== Selected excerpt

463: Characters Unsettled

This is mark Joseph “young” blog entry #463, on the subject of Characters Unsettled.

With permission of Valdron Inc I have previously completed publishing my first eight Multiverser novels,

  1. Verse Three, Chapter One:  The First Multiverser Novel,
  2. Old Verses New,
  3. For Better or Verse,
  4. Spy Verses,
  5. Garden of Versers,
  6. Versers Versus Versers,
  7. Re Verse All, and
  8. In Verse Proportion,

in serialized form on the web (those links will take you to the table of contents for each book).  Along with each book there was also a series of web log posts looking at the writing process, the decisions and choices that delivered the final product; those posts are indexed with the chapters in the tables of contents pages.  Now as I am posting the ninth, Con Verse Lea,  I am again offering a set of “behind the writings” insights.  This “behind the writings” look may contain spoilers because it sometimes talks about my expectations for the futures of the characters and stories–although it sometimes raises ideas that were never pursued, as being written partially concurrently with the story it sometimes discusses where I thought it was headed.  You might want to read the referenced chapters before reading this look at them.  Links below (the section headings) will take you to the specific individual chapters being discussed, and there are (or will soon be) links on those pages to bring you back hopefully to the same point here.

====

Continue the blog entry about the Multiverser novels from the point where it stops. The records play no part here.

== Record excerpts

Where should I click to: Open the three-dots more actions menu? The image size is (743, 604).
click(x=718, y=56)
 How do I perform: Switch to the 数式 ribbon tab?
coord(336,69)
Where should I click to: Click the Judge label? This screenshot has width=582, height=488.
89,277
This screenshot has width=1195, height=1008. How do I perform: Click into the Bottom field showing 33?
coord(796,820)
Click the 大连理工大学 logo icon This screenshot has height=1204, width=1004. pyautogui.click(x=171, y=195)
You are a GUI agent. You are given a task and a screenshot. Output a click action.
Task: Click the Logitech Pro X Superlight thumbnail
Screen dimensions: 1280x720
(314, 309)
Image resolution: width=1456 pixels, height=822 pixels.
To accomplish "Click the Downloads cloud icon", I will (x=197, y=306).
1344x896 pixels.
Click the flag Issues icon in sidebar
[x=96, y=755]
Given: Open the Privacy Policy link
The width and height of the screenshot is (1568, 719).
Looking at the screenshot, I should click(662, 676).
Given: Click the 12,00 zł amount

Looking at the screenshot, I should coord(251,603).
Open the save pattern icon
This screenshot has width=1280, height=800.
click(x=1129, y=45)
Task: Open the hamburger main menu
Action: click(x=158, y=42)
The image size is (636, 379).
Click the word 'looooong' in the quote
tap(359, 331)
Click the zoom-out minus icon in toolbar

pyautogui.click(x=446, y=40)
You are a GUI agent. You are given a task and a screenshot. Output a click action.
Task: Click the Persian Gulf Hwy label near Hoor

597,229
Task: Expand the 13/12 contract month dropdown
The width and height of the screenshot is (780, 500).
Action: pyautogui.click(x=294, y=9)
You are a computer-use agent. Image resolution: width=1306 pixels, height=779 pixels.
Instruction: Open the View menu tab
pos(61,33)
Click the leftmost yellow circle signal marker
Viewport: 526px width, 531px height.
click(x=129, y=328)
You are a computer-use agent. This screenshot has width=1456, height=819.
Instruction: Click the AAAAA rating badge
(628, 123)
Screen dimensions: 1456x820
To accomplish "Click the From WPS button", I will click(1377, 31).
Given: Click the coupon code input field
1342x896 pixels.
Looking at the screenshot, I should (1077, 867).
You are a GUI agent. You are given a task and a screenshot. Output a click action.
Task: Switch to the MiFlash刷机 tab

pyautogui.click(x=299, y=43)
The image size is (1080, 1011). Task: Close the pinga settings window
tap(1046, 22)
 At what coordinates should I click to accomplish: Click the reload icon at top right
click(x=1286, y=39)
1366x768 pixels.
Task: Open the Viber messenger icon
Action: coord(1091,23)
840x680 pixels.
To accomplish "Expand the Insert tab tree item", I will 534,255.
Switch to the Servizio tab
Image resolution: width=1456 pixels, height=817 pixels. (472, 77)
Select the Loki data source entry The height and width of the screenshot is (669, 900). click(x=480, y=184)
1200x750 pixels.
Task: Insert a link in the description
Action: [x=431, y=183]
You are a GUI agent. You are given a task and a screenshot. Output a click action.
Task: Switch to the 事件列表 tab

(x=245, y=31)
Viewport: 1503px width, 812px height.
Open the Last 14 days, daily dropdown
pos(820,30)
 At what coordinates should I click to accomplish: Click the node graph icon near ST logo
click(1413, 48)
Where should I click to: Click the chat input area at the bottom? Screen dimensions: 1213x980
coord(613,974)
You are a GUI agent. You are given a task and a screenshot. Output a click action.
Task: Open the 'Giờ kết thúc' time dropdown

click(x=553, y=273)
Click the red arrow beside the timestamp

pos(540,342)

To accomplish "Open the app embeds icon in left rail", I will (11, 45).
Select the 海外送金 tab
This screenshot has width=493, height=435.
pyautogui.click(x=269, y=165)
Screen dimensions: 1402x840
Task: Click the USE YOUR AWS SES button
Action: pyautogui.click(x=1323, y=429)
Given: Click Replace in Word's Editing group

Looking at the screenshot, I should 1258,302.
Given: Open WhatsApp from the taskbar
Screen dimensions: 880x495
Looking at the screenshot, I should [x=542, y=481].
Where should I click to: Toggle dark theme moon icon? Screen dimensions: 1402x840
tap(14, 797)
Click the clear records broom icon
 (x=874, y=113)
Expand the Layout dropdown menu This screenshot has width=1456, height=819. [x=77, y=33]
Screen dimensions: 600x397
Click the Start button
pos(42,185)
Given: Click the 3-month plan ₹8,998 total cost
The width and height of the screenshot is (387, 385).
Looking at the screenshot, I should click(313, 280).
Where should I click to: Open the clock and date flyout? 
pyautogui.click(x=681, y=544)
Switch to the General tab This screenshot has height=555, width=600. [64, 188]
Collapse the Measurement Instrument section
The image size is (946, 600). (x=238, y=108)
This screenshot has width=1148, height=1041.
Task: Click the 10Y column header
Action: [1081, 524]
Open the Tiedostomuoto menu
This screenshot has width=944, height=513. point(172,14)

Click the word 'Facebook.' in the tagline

====

■ Right answer:
This is the second post for this novel, covering chapters 18 through 34.  The first, covering chapters 1 through 17, appeared as web log post #460:  Versers Reorganize.

There is also a section of the site, Multiverser Novel Support Pages, in which I have begun to place materials related to the novels beginning with character papers for the major characters, giving them at different stages as they move through the books.

History of the series, including the reason it started, the origins of character names and details, and many of the ideas, are in earlier posts, and won’t be repeated here.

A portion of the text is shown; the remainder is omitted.